Das ist alles aber nur eine Seite der Medaille. Entscheidend für seinen Erfolg ist sein Kopf. Wir lassen noch einmal Bruder Philip erzählen: "Es war beim Länderpokal. Martin war 16 oder 17 Jahre alt und es ging ins Stechen gegen Berlin/Brandenburg. Nach drei oder vier Löchern des Stechens ist er zum Trainer gegangen und hat ihn gefragt, gegen wen sie gerade eigentlich spielen würden. Er hat das nicht gewusst. Er hat nur gewusst, dass er so gut als möglich Golf spielen soll und darauf hat er sich konzentriert. Alles andere war ihm egal. Er kann Sachen sehr gut ausblenden. Wenn er einen Putt hat, dann denkt er nicht daran, ob der jetzt 10.000 Euro, 50.000 Euro oder eine halbe Million wert ist. Er sagt sich, ich bin hier, um den Putt reinzumachen und den mache ich jetzt rein."

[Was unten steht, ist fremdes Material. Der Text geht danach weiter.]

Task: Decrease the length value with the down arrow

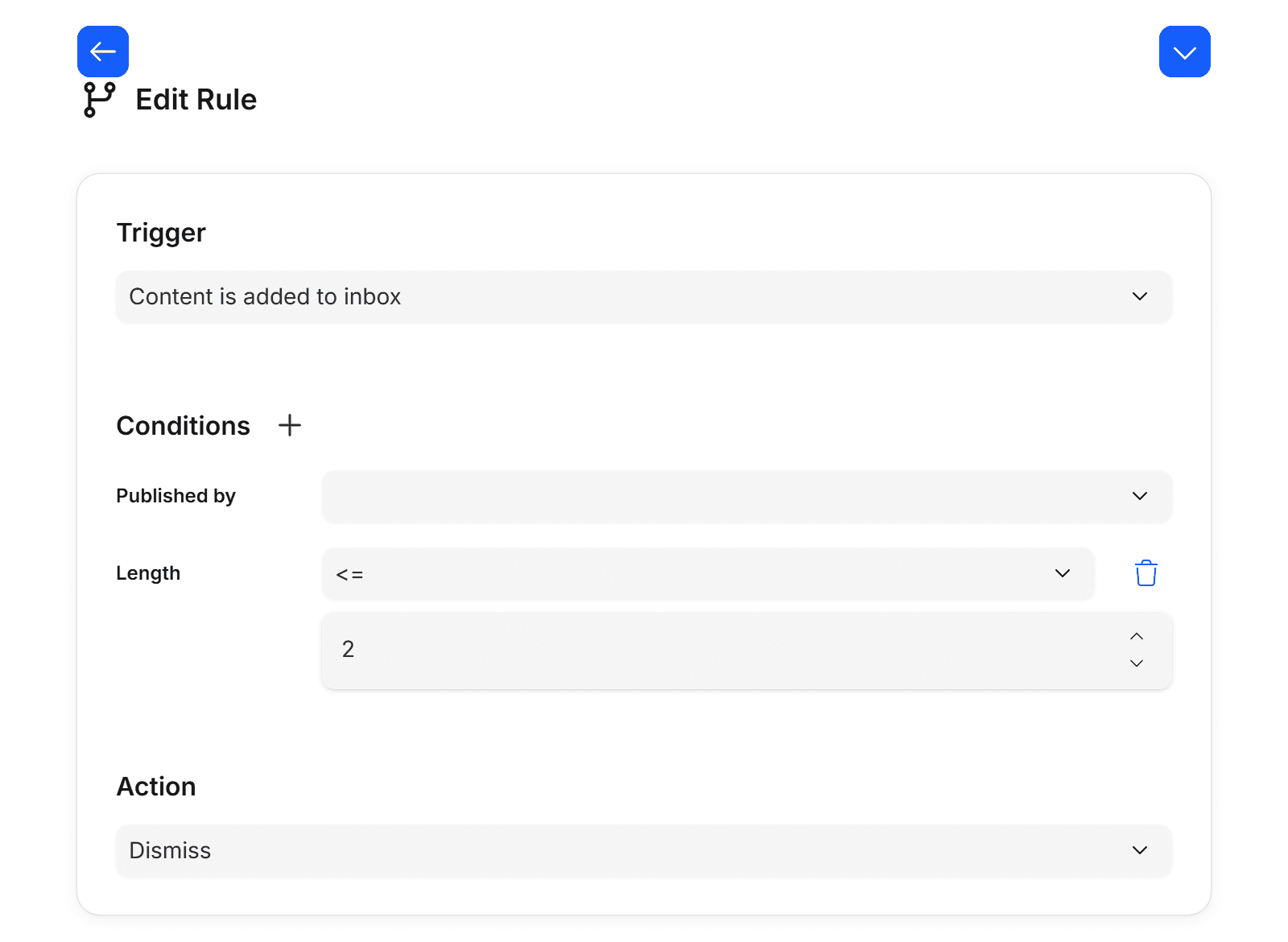Action: click(x=1137, y=663)
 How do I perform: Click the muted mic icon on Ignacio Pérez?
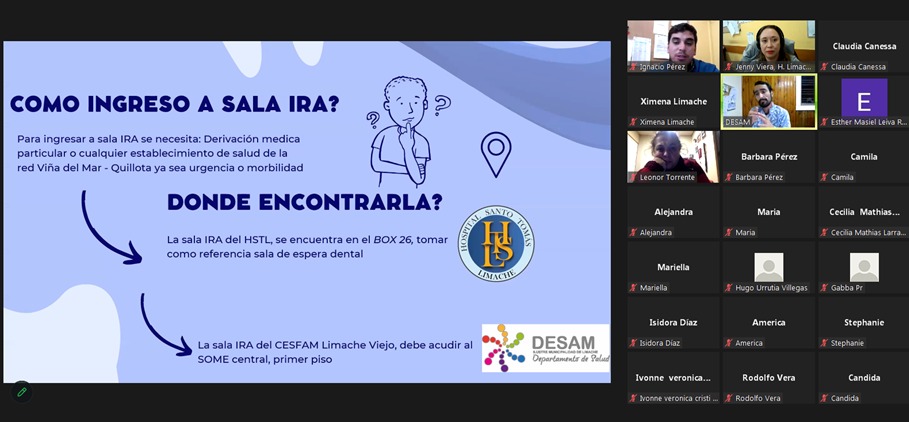click(633, 67)
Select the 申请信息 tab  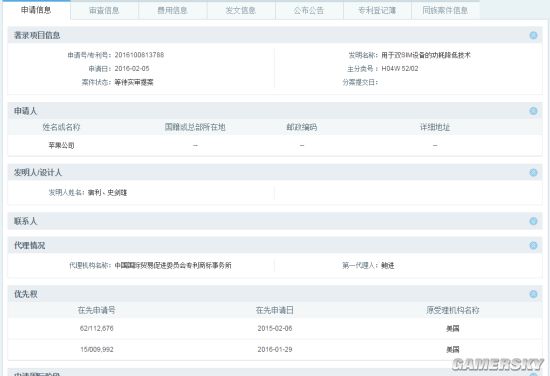click(36, 10)
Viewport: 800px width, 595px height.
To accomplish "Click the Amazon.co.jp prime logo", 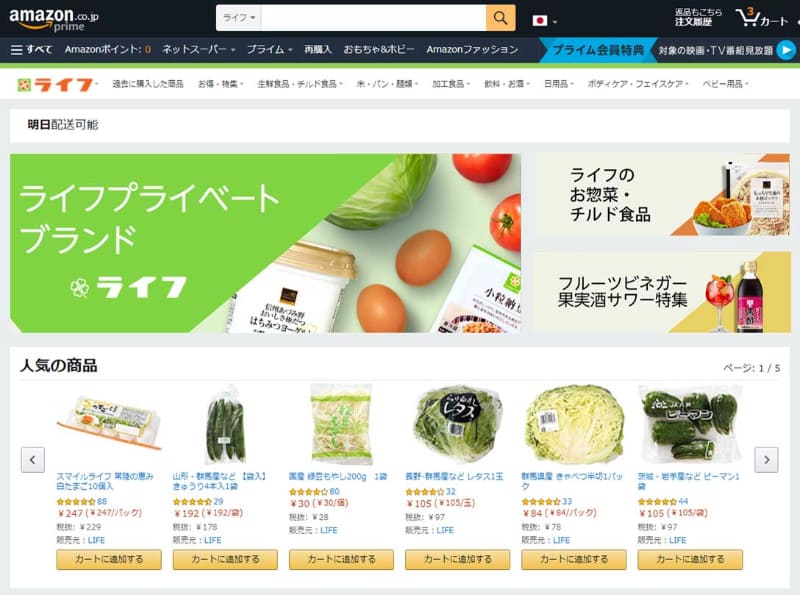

Ein Superstar ohne Star-Allüren
Eine Anekdote, die Kaymers mentale Stärke und Ausgeglichenheit sehr gut beschreibt. Es gibt wohl kaum einen Superstar vergleichbaren Ranges, der so auf dem Boden geblieben ist. Das Wort Star-Allüren ist von Kaymer so weit weg wie die Erde vom Mond.
Es hört sich kitschig an, aber Kaymer liebt seinen Job nicht, weil er die Nummer eins der Welt ist. Es ist etwas ganz Besonderes für ihn, sicherlich, aber seine eigentliche Freude am Golf bezieht er aus anderen Situationen. Wenn er früh morgens auf der Range steht zum Beispiel. Ganz alleine. An der frischen Luft.
Deshalb ist es auch keine Floskel, wenn Kaymer sagt, dass der Nummer-eins-Status nichts verändern wird. Nicht wie er trainiert. Nicht wie er lebt. "Wenn die Weltrangliste sagt, dass ich die Nummer eins bin, dann bin ich wohl der beste Spieler der Welt", sagte Kaymer am Wochenende.
Es ist unmöglich zu sagen, wie lange er die Nummer eins bleiben wird. Dafür geht es an der Spitze viel zu eng zu. Fest steht nur, dass Kaymers Golfer-Glück nicht davon abhängt, ob er die Nummer eins oder vier ist. Sein nächstes Ziel hat einen anderen Namen: Augusta. Im April findet das erste Major des Jahres statt. Beim Masters hat Kaymer noch nie gut abgeschnitten. Es wurmt ihn. Sein ganzer Fokus liegt deshalb darauf, in Augusta um den Sieg spielen zu können. Und, das ist noch so eine typische Kaymer-Art, wenn er etwas unbedingt will, dann macht er das auch.